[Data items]
= Beginning of Section =

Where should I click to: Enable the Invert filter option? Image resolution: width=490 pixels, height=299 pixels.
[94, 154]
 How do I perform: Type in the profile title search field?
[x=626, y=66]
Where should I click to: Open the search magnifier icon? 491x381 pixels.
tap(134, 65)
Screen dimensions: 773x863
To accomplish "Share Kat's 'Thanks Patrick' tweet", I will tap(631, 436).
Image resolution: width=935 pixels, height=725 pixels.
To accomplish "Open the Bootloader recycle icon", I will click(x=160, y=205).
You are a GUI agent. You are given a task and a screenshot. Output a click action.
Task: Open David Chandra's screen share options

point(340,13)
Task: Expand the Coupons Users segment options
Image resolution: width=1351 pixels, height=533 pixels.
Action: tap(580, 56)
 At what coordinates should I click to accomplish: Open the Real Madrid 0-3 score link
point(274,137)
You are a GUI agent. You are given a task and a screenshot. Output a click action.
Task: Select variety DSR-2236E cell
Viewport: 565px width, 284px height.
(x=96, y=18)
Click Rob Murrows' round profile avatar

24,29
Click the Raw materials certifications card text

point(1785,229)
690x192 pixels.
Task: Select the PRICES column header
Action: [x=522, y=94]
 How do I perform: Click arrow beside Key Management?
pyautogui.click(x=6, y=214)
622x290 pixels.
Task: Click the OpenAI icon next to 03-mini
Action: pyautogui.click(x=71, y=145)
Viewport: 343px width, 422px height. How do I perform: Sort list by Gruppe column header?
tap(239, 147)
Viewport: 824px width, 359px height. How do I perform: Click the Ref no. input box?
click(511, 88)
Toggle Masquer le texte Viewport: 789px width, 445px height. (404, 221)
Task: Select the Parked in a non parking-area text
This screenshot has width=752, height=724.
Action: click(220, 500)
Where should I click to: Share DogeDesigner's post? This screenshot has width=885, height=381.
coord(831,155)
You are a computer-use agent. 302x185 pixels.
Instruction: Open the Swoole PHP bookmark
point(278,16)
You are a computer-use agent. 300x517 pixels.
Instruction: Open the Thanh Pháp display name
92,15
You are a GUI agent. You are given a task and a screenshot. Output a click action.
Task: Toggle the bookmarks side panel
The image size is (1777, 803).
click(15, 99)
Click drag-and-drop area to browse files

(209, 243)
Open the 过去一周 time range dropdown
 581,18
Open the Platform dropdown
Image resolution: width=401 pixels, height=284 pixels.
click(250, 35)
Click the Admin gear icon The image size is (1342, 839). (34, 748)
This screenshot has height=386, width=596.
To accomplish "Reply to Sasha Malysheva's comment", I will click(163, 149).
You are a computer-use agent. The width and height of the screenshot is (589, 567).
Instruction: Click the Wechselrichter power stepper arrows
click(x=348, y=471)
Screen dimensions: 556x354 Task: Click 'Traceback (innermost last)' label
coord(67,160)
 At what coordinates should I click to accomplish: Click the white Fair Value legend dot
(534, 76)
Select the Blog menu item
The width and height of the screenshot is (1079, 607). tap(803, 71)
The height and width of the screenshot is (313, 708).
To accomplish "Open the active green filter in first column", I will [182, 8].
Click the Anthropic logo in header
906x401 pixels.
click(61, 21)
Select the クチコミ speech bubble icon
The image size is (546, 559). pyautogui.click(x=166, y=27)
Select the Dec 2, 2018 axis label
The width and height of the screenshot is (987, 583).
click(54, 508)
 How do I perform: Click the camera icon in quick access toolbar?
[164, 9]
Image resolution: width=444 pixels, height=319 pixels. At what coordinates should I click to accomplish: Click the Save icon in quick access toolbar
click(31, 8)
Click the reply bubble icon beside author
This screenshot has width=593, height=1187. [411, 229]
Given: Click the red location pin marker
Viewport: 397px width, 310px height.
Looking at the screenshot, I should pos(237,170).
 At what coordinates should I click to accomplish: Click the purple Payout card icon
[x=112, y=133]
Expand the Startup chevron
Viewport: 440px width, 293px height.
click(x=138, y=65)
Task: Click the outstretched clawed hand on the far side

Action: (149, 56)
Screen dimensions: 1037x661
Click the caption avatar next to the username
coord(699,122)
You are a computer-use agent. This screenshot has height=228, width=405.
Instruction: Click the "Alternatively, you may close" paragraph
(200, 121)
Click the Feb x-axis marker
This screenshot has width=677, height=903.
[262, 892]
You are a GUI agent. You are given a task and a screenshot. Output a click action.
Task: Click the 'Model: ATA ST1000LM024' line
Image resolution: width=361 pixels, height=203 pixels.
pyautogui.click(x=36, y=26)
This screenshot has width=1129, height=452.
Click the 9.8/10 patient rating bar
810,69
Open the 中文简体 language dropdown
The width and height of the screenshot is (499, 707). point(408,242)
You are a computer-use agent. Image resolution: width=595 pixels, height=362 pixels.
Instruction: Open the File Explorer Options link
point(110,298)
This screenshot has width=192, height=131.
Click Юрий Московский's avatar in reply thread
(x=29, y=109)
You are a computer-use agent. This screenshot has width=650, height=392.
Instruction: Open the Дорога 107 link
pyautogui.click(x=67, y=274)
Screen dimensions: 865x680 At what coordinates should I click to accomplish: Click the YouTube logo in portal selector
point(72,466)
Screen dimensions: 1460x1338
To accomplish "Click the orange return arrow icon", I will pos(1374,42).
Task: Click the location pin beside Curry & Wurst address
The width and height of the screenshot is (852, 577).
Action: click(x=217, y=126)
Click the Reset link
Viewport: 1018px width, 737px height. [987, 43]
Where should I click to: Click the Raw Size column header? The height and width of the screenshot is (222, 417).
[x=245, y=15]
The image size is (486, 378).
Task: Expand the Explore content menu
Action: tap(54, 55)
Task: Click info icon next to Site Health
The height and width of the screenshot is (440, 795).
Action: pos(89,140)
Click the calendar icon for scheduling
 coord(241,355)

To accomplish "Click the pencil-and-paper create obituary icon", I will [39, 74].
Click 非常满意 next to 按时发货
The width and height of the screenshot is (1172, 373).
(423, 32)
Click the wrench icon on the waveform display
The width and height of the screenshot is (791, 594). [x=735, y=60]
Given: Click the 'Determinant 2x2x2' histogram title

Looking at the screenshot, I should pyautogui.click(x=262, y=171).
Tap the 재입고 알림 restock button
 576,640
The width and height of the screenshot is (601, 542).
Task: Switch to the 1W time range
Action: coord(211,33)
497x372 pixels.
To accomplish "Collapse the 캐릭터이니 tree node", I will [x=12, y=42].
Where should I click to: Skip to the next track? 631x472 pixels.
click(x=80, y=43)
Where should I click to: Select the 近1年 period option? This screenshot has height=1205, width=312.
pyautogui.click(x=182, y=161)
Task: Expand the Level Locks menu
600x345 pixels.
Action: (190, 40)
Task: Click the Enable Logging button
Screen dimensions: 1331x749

= End of Section =

### Your task
The response should consist of all the entries, reproduced word for word.

### Response area
Where should I click to: Enable the Invert filter option? Image resolution: width=490 pixels, height=299 pixels.
[94, 154]
 How do I perform: Type in the profile title search field?
[x=626, y=66]
Where should I click to: Open the search magnifier icon? 491x381 pixels.
tap(134, 65)
Screen dimensions: 773x863
To accomplish "Share Kat's 'Thanks Patrick' tweet", I will tap(631, 436).
Image resolution: width=935 pixels, height=725 pixels.
To accomplish "Open the Bootloader recycle icon", I will click(x=160, y=205).
You are a GUI agent. You are given a task and a screenshot. Output a click action.
Task: Open David Chandra's screen share options

point(340,13)
Task: Expand the Coupons Users segment options
Image resolution: width=1351 pixels, height=533 pixels.
Action: tap(580, 56)
 At what coordinates should I click to accomplish: Open the Real Madrid 0-3 score link
point(274,137)
You are a GUI agent. You are given a task and a screenshot. Output a click action.
Task: Select variety DSR-2236E cell
Viewport: 565px width, 284px height.
(x=96, y=18)
Click Rob Murrows' round profile avatar

24,29
Click the Raw materials certifications card text

point(1785,229)
690x192 pixels.
Task: Select the PRICES column header
Action: [x=522, y=94]
 How do I perform: Click arrow beside Key Management?
pyautogui.click(x=6, y=214)
622x290 pixels.
Task: Click the OpenAI icon next to 03-mini
Action: pyautogui.click(x=71, y=145)
Viewport: 343px width, 422px height. How do I perform: Sort list by Gruppe column header?
tap(239, 147)
Viewport: 824px width, 359px height. How do I perform: Click the Ref no. input box?
click(511, 88)
Toggle Masquer le texte Viewport: 789px width, 445px height. (404, 221)
Task: Select the Parked in a non parking-area text
This screenshot has width=752, height=724.
Action: click(220, 500)
Where should I click to: Share DogeDesigner's post? This screenshot has width=885, height=381.
coord(831,155)
You are a computer-use agent. 302x185 pixels.
Instruction: Open the Swoole PHP bookmark
point(278,16)
You are a computer-use agent. 300x517 pixels.
Instruction: Open the Thanh Pháp display name
92,15
You are a GUI agent. You are given a task and a screenshot. Output a click action.
Task: Toggle the bookmarks side panel
The image size is (1777, 803).
click(15, 99)
Click drag-and-drop area to browse files

(209, 243)
Open the 过去一周 time range dropdown
 581,18
Open the Platform dropdown
Image resolution: width=401 pixels, height=284 pixels.
click(250, 35)
Click the Admin gear icon The image size is (1342, 839). (34, 748)
This screenshot has height=386, width=596.
To accomplish "Reply to Sasha Malysheva's comment", I will click(163, 149).
You are a computer-use agent. The width and height of the screenshot is (589, 567).
Instruction: Click the Wechselrichter power stepper arrows
click(x=348, y=471)
Screen dimensions: 556x354 Task: Click 'Traceback (innermost last)' label
coord(67,160)
 At what coordinates should I click to accomplish: Click the white Fair Value legend dot
(534, 76)
Select the Blog menu item
The width and height of the screenshot is (1079, 607). tap(803, 71)
The height and width of the screenshot is (313, 708).
To accomplish "Open the active green filter in first column", I will [182, 8].
Click the Anthropic logo in header
906x401 pixels.
click(61, 21)
Select the クチコミ speech bubble icon
The image size is (546, 559). pyautogui.click(x=166, y=27)
Select the Dec 2, 2018 axis label
The width and height of the screenshot is (987, 583).
click(54, 508)
 How do I perform: Click the camera icon in quick access toolbar?
[164, 9]
Image resolution: width=444 pixels, height=319 pixels. At what coordinates should I click to accomplish: Click the Save icon in quick access toolbar
click(31, 8)
Click the reply bubble icon beside author
This screenshot has width=593, height=1187. [411, 229]
Given: Click the red location pin marker
Viewport: 397px width, 310px height.
Looking at the screenshot, I should pos(237,170).
 At what coordinates should I click to accomplish: Click the purple Payout card icon
[x=112, y=133]
Expand the Startup chevron
Viewport: 440px width, 293px height.
click(x=138, y=65)
Task: Click the outstretched clawed hand on the far side

Action: (149, 56)
Screen dimensions: 1037x661
Click the caption avatar next to the username
coord(699,122)
You are a computer-use agent. This screenshot has height=228, width=405.
Instruction: Click the "Alternatively, you may close" paragraph
(200, 121)
Click the Feb x-axis marker
This screenshot has width=677, height=903.
[262, 892]
You are a GUI agent. You are given a task and a screenshot. Output a click action.
Task: Click the 'Model: ATA ST1000LM024' line
Image resolution: width=361 pixels, height=203 pixels.
pyautogui.click(x=36, y=26)
This screenshot has width=1129, height=452.
Click the 9.8/10 patient rating bar
810,69
Open the 中文简体 language dropdown
The width and height of the screenshot is (499, 707). point(408,242)
You are a computer-use agent. Image resolution: width=595 pixels, height=362 pixels.
Instruction: Open the File Explorer Options link
point(110,298)
This screenshot has width=192, height=131.
Click Юрий Московский's avatar in reply thread
(x=29, y=109)
You are a computer-use agent. This screenshot has width=650, height=392.
Instruction: Open the Дорога 107 link
pyautogui.click(x=67, y=274)
Screen dimensions: 865x680 At what coordinates should I click to accomplish: Click the YouTube logo in portal selector
point(72,466)
Screen dimensions: 1460x1338
To accomplish "Click the orange return arrow icon", I will pos(1374,42).
Task: Click the location pin beside Curry & Wurst address
The width and height of the screenshot is (852, 577).
Action: click(x=217, y=126)
Click the Reset link
Viewport: 1018px width, 737px height. [987, 43]
Where should I click to: Click the Raw Size column header? The height and width of the screenshot is (222, 417).
[x=245, y=15]
The image size is (486, 378).
Task: Expand the Explore content menu
Action: tap(54, 55)
Task: Click info icon next to Site Health
The height and width of the screenshot is (440, 795).
Action: pos(89,140)
Click the calendar icon for scheduling
 coord(241,355)

To accomplish "Click the pencil-and-paper create obituary icon", I will [39, 74].
Click 非常满意 next to 按时发货
The width and height of the screenshot is (1172, 373).
(423, 32)
Click the wrench icon on the waveform display
The width and height of the screenshot is (791, 594). [x=735, y=60]
Given: Click the 'Determinant 2x2x2' histogram title

Looking at the screenshot, I should pyautogui.click(x=262, y=171).
Tap the 재입고 알림 restock button
 576,640
The width and height of the screenshot is (601, 542).
Task: Switch to the 1W time range
Action: coord(211,33)
497x372 pixels.
To accomplish "Collapse the 캐릭터이니 tree node", I will [x=12, y=42].
Where should I click to: Skip to the next track? 631x472 pixels.
click(x=80, y=43)
Where should I click to: Select the 近1年 period option? This screenshot has height=1205, width=312.
pyautogui.click(x=182, y=161)
Task: Expand the Level Locks menu
600x345 pixels.
Action: (190, 40)
Task: Click the Enable Logging button
Screen dimensions: 1331x749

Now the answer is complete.